Chapter Text
Jack's legs are too long for the booth. They've always been too long, he used to trip over them like a newborn colt, but now they just fold, a bit crooked, jeans bunched at the knees. Emily watches the steam curl off his chai and fights the urge to reach over and straighten his beanie like she used to when he was twelve and all ears.
"So," he says, bored (and also deeply traumatized), "college is great."
Emily snorts into her Americano. "Uh huh. That bad?"
"Picture four months of people talking about Ayn Rand and asking if I've tried shrooms yet.'" He taps his cup. "My roommate sleepwalks naked and joined a crypto club. My best friend might be dating a Marxist. It's been educational."
She laughs, full-bodied. "And yet you're still somehow alive."
"Barely. I eat like, two real meals a week and my TA definitely hates me. He wrote, like, question marks on one of my essays. Three question marks."
Emily winces in solidarity. "That's evil. You should retaliate. Slash his tires or something."
"Tempting," he says, and for a second they both let the silence settle.
Then, without looking up from his cup, Jack asks, "When are you gonna talk to my dad again?"
Emily blinks.
The pause lasts exactly one blink too long.
"I talk to him," she deflects, vague and not really immediate, ah, like it doesn't sting the inside of her mouth to say it.
Jack raises an eyebrow. "No, you don't."
"Okay, well not... recently."
He is totally unimpressed. The sound is so Hotch it makes her want to fling herself through the plate glass window.
She stares into her cup, swirling it. "Jack," she says softly, "does it... bother you? That we're not—"
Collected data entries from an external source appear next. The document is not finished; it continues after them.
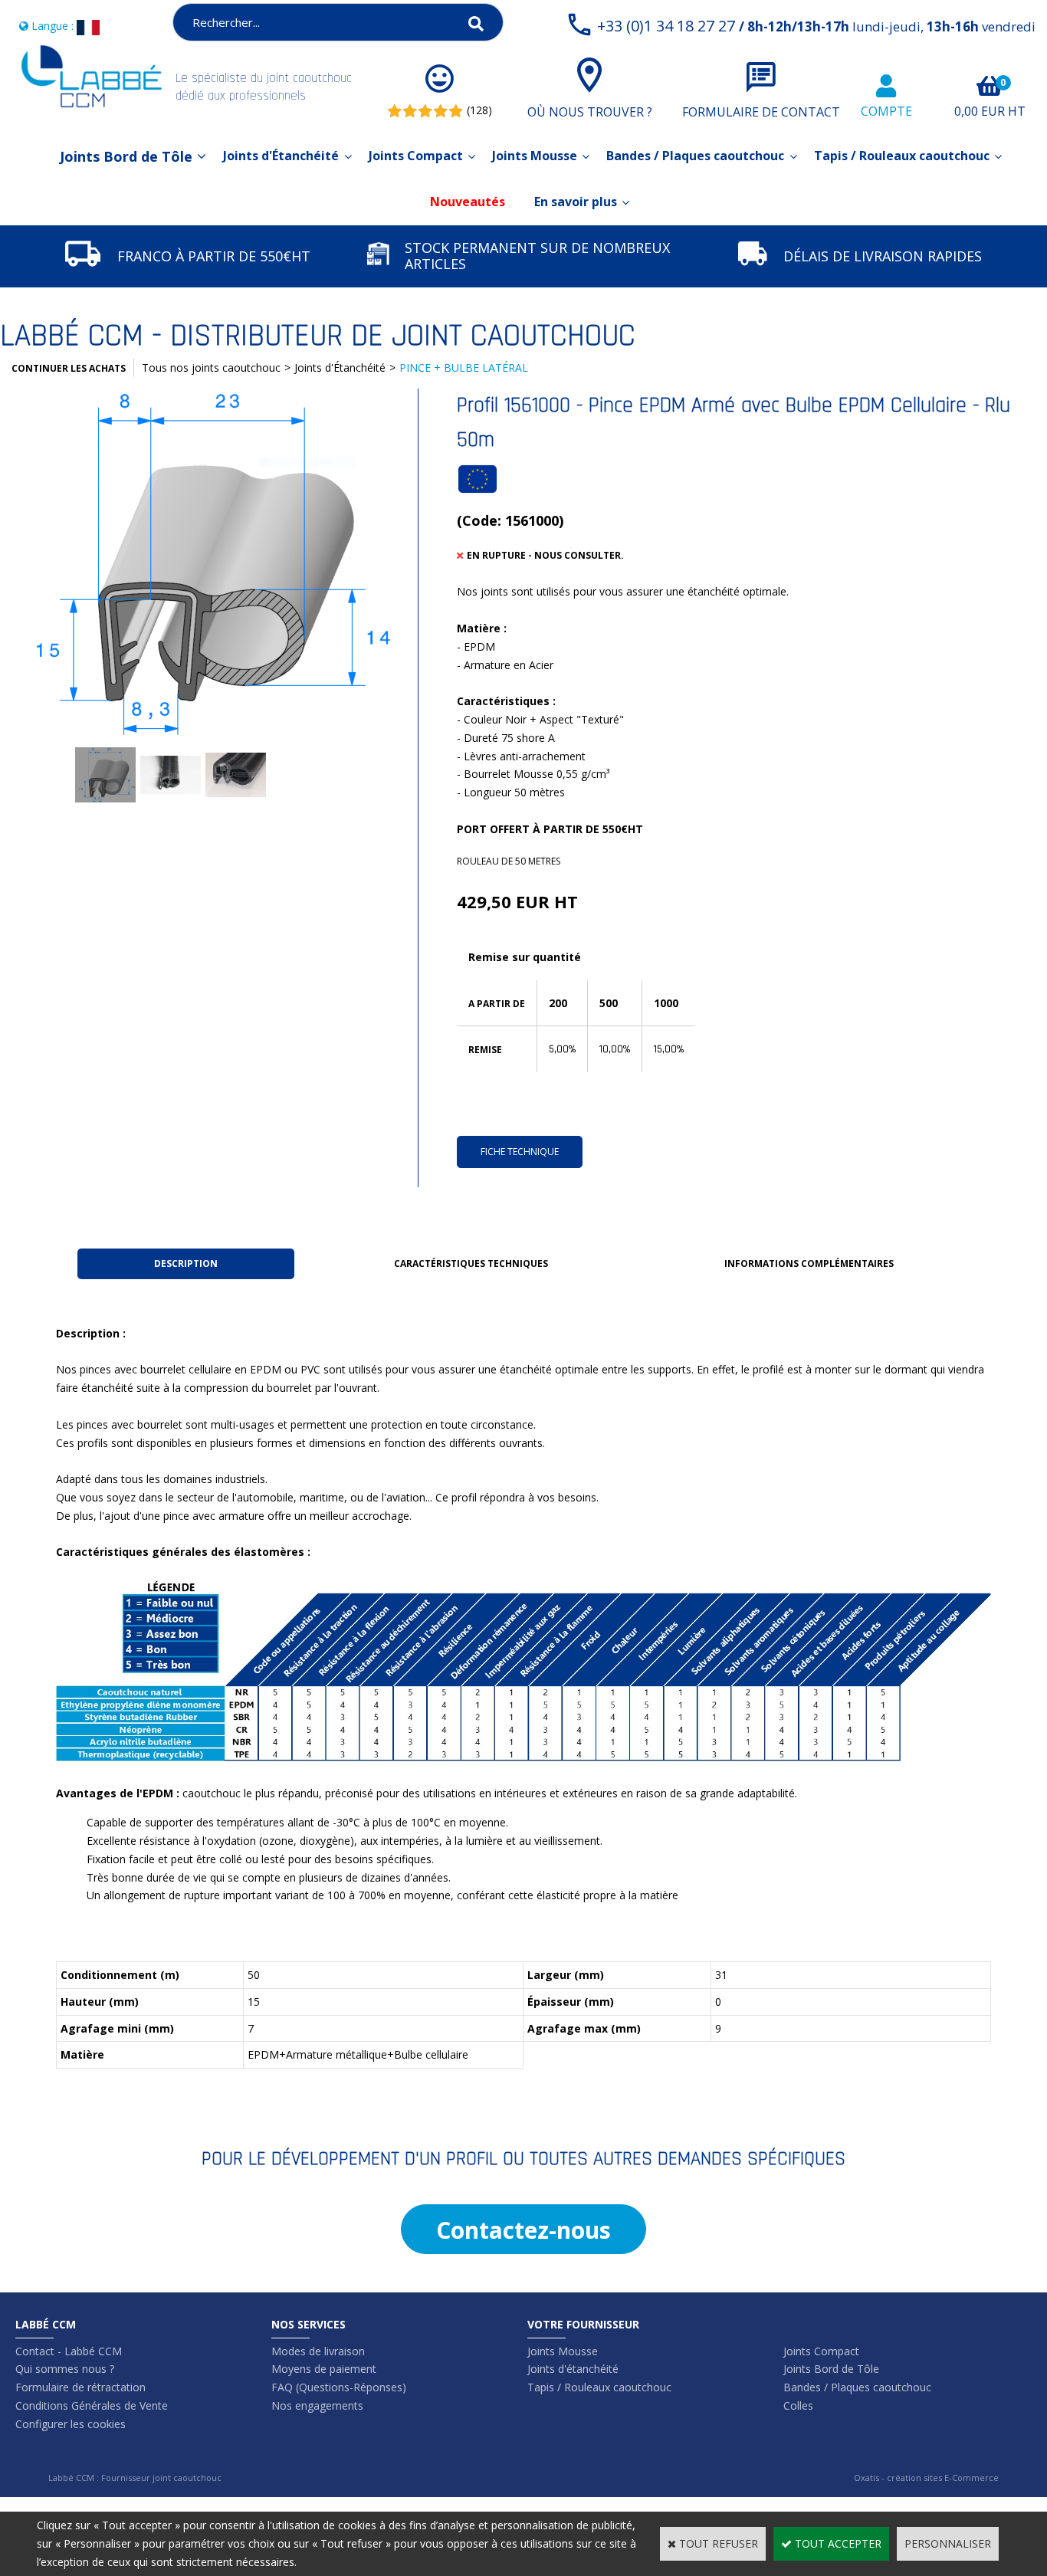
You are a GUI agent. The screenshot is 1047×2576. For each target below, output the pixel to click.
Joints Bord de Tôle (126, 156)
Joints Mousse (534, 155)
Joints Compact (416, 155)
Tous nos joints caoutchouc (211, 367)
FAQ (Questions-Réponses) (338, 2387)
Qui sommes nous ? (64, 2368)
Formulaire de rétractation (80, 2387)
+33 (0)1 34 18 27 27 (816, 25)
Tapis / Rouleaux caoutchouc (902, 155)
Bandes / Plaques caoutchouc (695, 155)
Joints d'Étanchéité (281, 155)
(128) (479, 110)
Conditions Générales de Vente (91, 2405)
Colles (798, 2405)
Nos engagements (317, 2405)
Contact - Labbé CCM (68, 2351)
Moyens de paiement (323, 2368)
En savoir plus (575, 201)
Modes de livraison (318, 2351)
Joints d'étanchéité (573, 2368)
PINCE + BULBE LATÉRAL (463, 367)
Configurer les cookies (70, 2424)
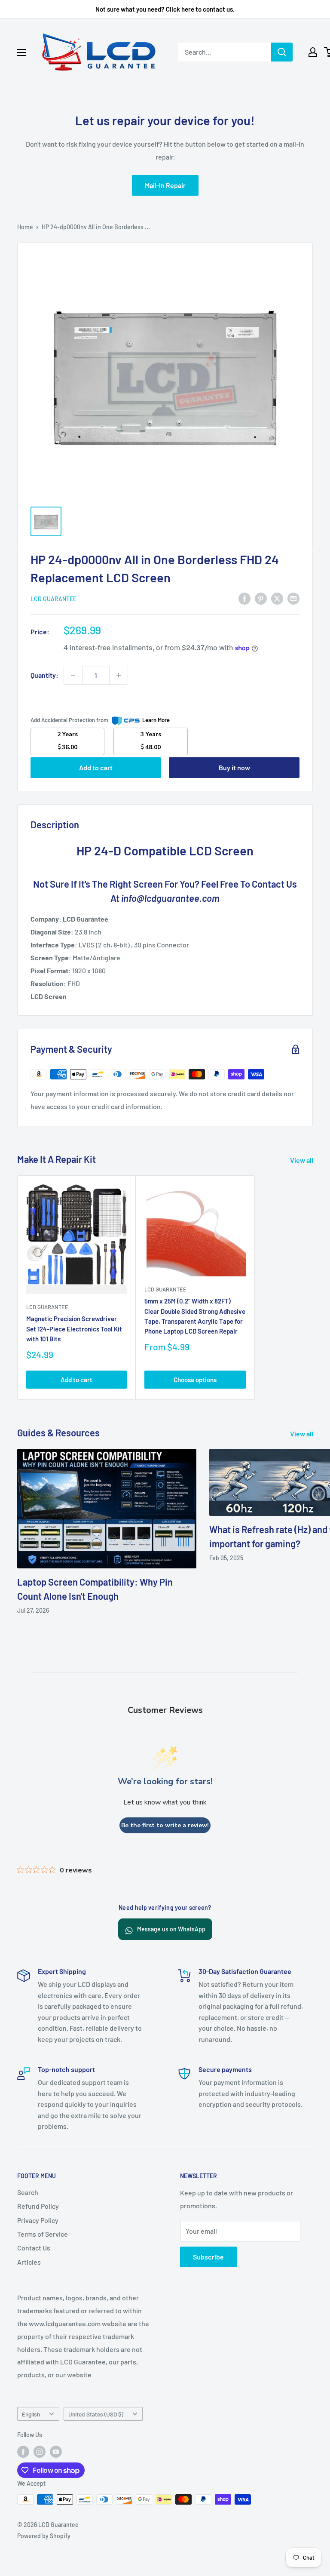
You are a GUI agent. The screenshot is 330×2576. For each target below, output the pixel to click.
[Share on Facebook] (244, 598)
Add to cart (96, 767)
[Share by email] (293, 598)
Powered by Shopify (43, 2535)
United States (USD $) (95, 2414)
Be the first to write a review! (165, 1825)
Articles (29, 2262)
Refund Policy (38, 2206)
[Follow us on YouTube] (56, 2452)
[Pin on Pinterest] (261, 598)
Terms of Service (42, 2234)
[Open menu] (21, 52)
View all (302, 1160)
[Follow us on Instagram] (40, 2452)
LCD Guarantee (53, 599)
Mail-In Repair (165, 185)
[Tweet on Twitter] (277, 598)
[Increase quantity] (119, 675)
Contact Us (33, 2248)
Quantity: (44, 675)
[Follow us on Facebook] (23, 2452)
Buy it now (234, 767)
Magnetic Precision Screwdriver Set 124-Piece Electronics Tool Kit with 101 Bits (74, 1329)
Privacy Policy (37, 2220)
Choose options (195, 1379)
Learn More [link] (156, 719)
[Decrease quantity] (73, 675)
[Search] (282, 52)
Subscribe (208, 2257)
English (31, 2414)
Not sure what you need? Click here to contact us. (165, 9)
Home (25, 227)
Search (27, 2192)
He shrugs, but, huge ugh, not like it doesn't matter. More like he's trying to soften the truth. "I don't know," he says. "You're like... you know. And he's my dad. And I can't even really remember when it wasn't like that. It's weird, that I have to see you guys separately now."
Something crawls under her ribs.
She tries to breathe around it.
"I didn't mean for it to be weird."
"I know you didn't." He's not mad. "But it is."
Emily looks up, heart in her throat, and Jack is already halfway to the next sentence.
"He's getting a divorce, by the way."
Emily chokes.
Actually chokes. Has to set her cup down before she accidentally inhales her entire drink.
"What?"
Jack frowns painfully like that's what got her. "Yeah. Told me two weeks ago. Said it was an amicable split. Beth sent me a picture of her new apartment the other day."
Emily wipes her mouth. "Oh. Wow. I... wow." Her throat is not large enough for air. Oh, nostrils. "Are you okay?"
Jack lifts one shoulder. "Actually? Yeah. They were fine. Just... not fine. It was bound to happen."
She nods slowly. The coffee tastes different now. A little bitter.
"Dad's been talking about moving, though," Jack adds, more offhand than it deserves. "And going to that new club Uncle Dave joined. Playing golf. It's ridiculous. You have to stop him."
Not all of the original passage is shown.